[Start of Attachment]

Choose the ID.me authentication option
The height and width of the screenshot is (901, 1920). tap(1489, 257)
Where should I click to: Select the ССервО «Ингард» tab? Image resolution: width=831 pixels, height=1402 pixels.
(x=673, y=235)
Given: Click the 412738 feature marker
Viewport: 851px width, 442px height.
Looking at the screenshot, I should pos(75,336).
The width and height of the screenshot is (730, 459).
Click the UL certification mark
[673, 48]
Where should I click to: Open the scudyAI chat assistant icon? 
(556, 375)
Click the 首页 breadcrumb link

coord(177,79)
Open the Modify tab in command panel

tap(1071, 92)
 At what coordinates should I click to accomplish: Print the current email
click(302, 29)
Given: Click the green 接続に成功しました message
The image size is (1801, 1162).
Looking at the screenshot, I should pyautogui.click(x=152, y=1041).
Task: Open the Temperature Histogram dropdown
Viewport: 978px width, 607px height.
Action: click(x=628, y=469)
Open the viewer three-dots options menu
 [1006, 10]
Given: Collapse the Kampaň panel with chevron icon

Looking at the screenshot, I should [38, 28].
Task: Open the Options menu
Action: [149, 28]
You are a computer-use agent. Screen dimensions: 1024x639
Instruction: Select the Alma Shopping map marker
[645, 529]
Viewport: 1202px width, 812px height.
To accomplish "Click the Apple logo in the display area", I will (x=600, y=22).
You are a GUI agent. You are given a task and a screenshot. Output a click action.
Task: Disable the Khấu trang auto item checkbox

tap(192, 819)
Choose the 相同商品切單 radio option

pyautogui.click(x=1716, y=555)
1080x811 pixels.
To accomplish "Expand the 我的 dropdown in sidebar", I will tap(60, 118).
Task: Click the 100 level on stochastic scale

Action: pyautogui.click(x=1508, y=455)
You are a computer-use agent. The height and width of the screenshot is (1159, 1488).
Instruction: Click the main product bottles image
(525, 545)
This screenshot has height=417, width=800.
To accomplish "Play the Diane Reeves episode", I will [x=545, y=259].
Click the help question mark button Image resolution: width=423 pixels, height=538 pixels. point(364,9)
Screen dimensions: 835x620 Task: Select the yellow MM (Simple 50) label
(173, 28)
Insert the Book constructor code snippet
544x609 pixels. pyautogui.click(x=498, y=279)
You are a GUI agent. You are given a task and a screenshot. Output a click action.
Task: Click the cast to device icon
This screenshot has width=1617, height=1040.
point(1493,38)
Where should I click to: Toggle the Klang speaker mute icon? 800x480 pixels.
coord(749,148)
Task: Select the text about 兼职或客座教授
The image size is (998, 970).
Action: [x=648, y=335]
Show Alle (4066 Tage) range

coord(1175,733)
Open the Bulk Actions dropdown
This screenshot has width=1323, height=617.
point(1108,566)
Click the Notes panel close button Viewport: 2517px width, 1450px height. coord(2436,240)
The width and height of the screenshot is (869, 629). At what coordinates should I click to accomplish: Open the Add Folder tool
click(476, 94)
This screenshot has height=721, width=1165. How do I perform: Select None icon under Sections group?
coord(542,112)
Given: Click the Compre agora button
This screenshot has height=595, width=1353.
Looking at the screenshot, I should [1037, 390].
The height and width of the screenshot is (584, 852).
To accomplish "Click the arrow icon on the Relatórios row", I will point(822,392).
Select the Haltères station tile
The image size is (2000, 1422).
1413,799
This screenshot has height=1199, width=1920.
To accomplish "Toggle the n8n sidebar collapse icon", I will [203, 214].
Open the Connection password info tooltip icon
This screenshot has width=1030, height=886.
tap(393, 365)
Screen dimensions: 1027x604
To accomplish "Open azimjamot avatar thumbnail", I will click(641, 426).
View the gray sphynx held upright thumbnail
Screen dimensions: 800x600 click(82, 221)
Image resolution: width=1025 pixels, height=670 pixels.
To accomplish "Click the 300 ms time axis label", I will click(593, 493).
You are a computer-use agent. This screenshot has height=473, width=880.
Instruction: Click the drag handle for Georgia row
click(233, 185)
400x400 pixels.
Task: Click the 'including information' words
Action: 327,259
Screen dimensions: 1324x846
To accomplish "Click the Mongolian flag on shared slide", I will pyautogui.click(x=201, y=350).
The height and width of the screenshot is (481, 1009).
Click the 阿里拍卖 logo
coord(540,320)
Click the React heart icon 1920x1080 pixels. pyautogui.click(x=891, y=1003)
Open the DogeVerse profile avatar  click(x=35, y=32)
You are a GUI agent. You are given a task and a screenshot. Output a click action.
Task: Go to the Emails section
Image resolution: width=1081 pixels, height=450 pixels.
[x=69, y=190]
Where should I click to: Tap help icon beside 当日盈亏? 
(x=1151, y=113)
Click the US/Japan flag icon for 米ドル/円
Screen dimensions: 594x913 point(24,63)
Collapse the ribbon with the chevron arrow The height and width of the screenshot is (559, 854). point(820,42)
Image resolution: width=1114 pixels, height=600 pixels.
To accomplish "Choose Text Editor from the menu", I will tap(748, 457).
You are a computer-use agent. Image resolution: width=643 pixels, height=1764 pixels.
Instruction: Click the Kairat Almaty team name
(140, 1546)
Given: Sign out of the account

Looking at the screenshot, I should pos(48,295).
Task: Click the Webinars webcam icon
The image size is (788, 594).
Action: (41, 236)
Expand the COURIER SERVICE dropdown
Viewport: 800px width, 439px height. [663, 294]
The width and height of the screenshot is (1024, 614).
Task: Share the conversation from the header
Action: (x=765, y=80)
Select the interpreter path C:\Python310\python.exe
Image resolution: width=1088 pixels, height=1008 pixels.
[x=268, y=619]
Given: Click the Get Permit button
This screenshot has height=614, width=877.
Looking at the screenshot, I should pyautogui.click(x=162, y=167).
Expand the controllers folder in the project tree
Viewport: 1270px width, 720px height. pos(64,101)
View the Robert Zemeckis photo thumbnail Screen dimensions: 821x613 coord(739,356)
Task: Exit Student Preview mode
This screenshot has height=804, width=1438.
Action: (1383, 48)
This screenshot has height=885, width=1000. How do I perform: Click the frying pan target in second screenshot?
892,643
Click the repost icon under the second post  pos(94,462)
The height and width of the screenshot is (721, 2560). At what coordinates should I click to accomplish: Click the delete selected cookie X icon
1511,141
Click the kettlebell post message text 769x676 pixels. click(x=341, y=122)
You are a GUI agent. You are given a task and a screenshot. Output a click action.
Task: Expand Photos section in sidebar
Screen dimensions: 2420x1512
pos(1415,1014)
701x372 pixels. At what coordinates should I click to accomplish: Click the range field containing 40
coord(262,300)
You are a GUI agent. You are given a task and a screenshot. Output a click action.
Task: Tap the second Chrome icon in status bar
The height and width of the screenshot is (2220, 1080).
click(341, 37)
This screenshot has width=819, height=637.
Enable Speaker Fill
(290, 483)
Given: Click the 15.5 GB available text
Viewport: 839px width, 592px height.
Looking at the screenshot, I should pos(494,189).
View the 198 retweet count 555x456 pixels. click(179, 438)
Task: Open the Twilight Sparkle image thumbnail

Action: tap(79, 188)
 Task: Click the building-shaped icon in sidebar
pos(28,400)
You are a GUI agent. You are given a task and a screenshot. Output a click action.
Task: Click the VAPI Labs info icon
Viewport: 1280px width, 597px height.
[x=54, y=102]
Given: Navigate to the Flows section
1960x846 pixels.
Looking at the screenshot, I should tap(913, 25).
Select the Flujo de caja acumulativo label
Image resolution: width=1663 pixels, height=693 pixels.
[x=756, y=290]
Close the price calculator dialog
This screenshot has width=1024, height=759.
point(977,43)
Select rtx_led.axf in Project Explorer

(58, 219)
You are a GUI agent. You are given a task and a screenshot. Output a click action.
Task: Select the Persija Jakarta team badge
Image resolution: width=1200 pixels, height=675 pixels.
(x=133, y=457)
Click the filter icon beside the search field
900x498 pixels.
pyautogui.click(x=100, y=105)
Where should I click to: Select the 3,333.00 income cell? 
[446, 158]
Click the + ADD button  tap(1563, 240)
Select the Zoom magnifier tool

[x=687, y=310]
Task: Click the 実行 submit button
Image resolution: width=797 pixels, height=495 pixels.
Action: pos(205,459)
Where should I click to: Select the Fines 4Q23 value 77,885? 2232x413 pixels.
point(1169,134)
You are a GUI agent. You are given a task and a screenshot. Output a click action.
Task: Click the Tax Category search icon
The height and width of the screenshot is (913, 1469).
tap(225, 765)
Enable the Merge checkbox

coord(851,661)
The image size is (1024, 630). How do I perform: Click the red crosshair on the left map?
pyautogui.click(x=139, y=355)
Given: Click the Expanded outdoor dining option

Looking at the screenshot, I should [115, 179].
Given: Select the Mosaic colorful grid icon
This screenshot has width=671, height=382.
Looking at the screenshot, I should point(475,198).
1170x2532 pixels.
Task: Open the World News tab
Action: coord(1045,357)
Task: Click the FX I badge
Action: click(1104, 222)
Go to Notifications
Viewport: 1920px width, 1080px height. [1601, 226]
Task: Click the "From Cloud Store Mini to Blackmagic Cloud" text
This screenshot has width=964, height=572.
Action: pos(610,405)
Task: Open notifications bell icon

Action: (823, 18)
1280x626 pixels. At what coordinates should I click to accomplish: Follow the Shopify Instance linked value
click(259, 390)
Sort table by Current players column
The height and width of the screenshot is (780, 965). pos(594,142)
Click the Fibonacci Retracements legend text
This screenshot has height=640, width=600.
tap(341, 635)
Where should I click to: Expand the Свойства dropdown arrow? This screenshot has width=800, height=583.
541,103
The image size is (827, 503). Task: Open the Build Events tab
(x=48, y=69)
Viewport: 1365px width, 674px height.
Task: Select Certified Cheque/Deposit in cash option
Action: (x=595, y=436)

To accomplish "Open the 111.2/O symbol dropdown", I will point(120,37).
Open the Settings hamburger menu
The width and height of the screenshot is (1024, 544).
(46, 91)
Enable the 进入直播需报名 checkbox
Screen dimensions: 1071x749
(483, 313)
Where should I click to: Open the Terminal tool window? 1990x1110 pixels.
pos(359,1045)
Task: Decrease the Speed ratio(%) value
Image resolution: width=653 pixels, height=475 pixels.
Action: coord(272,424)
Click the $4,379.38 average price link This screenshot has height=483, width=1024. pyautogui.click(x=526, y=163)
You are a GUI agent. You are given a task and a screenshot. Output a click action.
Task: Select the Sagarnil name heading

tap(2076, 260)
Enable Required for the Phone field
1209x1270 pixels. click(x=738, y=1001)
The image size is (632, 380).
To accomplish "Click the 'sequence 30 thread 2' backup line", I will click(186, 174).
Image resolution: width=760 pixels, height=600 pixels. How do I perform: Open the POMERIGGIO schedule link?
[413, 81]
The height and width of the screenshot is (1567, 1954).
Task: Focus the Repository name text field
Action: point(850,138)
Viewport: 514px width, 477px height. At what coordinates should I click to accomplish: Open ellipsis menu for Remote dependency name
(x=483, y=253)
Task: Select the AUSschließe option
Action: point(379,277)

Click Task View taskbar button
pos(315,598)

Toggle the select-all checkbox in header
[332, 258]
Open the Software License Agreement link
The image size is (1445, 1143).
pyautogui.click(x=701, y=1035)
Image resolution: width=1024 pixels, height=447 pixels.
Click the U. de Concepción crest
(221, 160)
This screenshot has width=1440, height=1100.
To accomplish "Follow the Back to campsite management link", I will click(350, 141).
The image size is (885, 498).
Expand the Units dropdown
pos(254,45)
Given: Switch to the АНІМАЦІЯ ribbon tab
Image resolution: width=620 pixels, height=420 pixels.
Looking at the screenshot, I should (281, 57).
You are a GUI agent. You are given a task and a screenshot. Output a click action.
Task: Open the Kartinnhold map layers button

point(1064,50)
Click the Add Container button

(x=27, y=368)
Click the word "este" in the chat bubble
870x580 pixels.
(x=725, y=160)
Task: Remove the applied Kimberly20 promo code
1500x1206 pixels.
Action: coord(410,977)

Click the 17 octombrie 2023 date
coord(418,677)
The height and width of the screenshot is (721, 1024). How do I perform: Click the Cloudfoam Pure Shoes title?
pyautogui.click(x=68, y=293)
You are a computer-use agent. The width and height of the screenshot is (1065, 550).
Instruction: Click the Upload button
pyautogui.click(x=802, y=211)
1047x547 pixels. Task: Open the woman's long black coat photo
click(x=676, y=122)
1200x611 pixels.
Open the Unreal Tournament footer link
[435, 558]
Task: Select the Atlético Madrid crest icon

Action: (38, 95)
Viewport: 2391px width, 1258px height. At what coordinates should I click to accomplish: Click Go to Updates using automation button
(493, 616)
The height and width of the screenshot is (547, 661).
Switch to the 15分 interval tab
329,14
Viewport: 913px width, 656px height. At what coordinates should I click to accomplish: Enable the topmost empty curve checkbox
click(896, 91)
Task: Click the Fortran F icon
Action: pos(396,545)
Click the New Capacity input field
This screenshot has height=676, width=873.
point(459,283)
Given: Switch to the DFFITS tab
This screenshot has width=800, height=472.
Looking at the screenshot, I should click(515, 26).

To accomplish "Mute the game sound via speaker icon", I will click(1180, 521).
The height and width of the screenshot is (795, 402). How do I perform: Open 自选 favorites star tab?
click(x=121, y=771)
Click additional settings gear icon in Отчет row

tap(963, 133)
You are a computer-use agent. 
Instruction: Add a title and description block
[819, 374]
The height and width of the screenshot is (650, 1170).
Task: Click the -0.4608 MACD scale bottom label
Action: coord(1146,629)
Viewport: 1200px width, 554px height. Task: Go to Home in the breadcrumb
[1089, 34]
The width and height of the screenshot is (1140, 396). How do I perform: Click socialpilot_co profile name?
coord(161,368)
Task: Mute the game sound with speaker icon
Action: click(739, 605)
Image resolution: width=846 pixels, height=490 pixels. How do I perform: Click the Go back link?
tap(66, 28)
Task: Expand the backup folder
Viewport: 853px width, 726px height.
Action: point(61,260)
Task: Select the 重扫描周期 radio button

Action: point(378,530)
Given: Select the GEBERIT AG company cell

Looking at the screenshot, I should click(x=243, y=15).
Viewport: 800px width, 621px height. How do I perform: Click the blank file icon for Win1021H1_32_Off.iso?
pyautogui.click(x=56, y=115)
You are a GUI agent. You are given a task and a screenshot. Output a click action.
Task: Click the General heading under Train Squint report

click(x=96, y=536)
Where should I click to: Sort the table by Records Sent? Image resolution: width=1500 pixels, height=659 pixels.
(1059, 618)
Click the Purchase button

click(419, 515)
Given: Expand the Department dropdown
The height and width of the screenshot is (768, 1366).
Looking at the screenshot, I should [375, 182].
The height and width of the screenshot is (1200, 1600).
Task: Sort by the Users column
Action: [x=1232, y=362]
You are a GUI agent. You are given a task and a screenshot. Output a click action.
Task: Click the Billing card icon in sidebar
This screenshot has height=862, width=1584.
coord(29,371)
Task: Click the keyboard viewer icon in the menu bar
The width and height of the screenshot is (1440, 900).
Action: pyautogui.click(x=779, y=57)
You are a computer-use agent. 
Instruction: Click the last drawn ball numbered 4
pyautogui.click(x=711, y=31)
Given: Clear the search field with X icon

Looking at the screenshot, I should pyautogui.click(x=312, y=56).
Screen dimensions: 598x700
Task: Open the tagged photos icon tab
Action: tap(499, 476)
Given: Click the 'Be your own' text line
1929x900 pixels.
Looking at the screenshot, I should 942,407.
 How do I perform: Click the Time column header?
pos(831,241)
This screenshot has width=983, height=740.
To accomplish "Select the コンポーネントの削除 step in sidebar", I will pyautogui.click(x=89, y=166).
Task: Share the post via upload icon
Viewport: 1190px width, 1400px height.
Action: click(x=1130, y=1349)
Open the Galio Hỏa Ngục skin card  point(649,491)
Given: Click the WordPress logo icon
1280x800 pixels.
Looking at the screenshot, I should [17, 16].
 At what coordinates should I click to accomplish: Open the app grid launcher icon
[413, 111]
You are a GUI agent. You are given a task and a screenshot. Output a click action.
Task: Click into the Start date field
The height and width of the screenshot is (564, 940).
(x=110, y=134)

[End of Attachment]

### What you have to do
Everything from the first line of the data through the line containing "You are a computer-use agent. The height" should be echoed exactly. Add nothing.

### Result of this exercise
Choose the ID.me authentication option
The height and width of the screenshot is (901, 1920). tap(1489, 257)
Where should I click to: Select the ССервО «Ингард» tab? Image resolution: width=831 pixels, height=1402 pixels.
(x=673, y=235)
Given: Click the 412738 feature marker
Viewport: 851px width, 442px height.
Looking at the screenshot, I should pos(75,336).
The width and height of the screenshot is (730, 459).
Click the UL certification mark
[673, 48]
Where should I click to: Open the scudyAI chat assistant icon? 
(556, 375)
Click the 首页 breadcrumb link

coord(177,79)
Open the Modify tab in command panel

tap(1071, 92)
 At what coordinates should I click to accomplish: Print the current email
click(302, 29)
Given: Click the green 接続に成功しました message
The image size is (1801, 1162).
Looking at the screenshot, I should pyautogui.click(x=152, y=1041).
Task: Open the Temperature Histogram dropdown
Viewport: 978px width, 607px height.
Action: click(x=628, y=469)
Open the viewer three-dots options menu
 [1006, 10]
Given: Collapse the Kampaň panel with chevron icon

Looking at the screenshot, I should [38, 28].
Task: Open the Options menu
Action: [149, 28]
You are a computer-use agent. Screen dimensions: 1024x639
Instruction: Select the Alma Shopping map marker
[645, 529]
Viewport: 1202px width, 812px height.
To accomplish "Click the Apple logo in the display area", I will (x=600, y=22).
You are a GUI agent. You are given a task and a screenshot. Output a click action.
Task: Disable the Khấu trang auto item checkbox

tap(192, 819)
Choose the 相同商品切單 radio option

pyautogui.click(x=1716, y=555)
1080x811 pixels.
To accomplish "Expand the 我的 dropdown in sidebar", I will tap(60, 118).
Task: Click the 100 level on stochastic scale

Action: pyautogui.click(x=1508, y=455)
You are a computer-use agent. The height and width of the screenshot is (1159, 1488).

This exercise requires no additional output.